If you were a single woman back then (70s) mortgage lenders didn't want to know you, unless you were of more mature years and not likely to have a family.
A lot of women only paid the married woman's NI stamp (abolished just before I got married.) This doesn't entitle them to a full pension. Where was the publicity telling women about this, which would have enabled them to do something about it?
The changed age for claiming a bus pass was not as far as I am aware publicised at all. DH claimed his at 60. I found I had to wait until I was eligible for the state pension, which in my case was the week I turned 61, before I could claim. A school friend with a birthday 5 months later than me waited something like 10 months longer before she could claim her pension and bus pass. Women with birthdays after that have to wait even longer. The changes have been brought in without much publicity, so that women are less able to plan for the changes. (That may only be in England, Scotland and Wales may still be more generous.)

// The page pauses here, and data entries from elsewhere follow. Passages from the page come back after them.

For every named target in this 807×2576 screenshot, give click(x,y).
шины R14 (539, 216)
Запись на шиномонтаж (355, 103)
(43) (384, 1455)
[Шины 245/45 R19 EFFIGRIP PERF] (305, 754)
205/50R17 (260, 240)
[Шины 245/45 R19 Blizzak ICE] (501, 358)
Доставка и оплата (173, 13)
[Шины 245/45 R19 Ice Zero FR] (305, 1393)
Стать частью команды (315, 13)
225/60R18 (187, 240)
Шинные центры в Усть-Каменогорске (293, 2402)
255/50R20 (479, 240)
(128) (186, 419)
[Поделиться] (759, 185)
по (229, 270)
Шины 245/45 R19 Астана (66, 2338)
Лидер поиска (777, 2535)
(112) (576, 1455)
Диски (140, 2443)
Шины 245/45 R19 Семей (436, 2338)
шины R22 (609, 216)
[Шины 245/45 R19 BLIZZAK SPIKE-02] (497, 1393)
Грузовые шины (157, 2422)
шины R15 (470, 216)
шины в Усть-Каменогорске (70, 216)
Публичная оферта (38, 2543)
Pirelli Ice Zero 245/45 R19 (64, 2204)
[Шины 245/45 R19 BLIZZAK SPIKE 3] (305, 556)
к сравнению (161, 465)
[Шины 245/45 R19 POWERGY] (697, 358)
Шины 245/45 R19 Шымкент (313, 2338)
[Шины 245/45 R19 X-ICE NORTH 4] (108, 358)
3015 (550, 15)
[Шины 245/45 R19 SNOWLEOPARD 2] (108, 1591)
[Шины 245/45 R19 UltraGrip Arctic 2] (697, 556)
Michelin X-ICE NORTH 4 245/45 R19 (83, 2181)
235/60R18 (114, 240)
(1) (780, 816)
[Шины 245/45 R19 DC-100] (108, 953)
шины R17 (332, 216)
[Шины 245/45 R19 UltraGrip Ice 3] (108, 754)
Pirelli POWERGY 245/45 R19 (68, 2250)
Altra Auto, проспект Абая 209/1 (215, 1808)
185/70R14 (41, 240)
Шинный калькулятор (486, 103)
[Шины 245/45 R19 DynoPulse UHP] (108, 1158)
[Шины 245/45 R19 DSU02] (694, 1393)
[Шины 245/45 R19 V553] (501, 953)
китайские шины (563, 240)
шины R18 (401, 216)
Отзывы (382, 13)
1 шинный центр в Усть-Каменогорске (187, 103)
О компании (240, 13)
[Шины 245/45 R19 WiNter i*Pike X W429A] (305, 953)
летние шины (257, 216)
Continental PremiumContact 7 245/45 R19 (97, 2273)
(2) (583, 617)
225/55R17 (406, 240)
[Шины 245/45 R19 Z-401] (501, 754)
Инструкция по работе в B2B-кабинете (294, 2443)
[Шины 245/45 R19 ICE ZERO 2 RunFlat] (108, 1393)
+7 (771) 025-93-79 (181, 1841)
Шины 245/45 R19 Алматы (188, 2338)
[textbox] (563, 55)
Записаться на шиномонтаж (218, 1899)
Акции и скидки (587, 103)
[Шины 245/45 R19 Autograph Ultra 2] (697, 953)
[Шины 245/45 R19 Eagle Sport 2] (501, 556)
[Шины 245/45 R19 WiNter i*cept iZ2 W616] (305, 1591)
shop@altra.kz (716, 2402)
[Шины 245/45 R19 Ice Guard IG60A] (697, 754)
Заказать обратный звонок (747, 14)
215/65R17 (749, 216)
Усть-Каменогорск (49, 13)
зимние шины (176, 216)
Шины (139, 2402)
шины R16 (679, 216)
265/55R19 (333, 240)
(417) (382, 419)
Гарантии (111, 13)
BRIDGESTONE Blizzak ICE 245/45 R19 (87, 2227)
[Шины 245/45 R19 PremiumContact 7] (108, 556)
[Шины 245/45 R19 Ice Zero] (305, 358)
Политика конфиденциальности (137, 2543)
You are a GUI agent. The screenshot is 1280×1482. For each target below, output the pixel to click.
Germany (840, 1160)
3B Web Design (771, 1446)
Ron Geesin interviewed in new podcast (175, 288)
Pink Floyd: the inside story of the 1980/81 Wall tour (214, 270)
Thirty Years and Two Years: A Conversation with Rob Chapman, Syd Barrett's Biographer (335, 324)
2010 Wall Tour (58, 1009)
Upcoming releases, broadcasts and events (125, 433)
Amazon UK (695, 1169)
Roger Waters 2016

Few women went to university, jobs usually paid less anyway so there were fewer opportunities to build up a pension fund. I can remember working for a firm in the mid seventies which only invited male employees to join the pension scheme.
Which jobs do women favour? Nursing, teaching, local government, i.e. public sector jobs. Which sector is being hit hardest?
Basically, a whole lot of middle aged women went without when they were younger and have drawn the short straw now.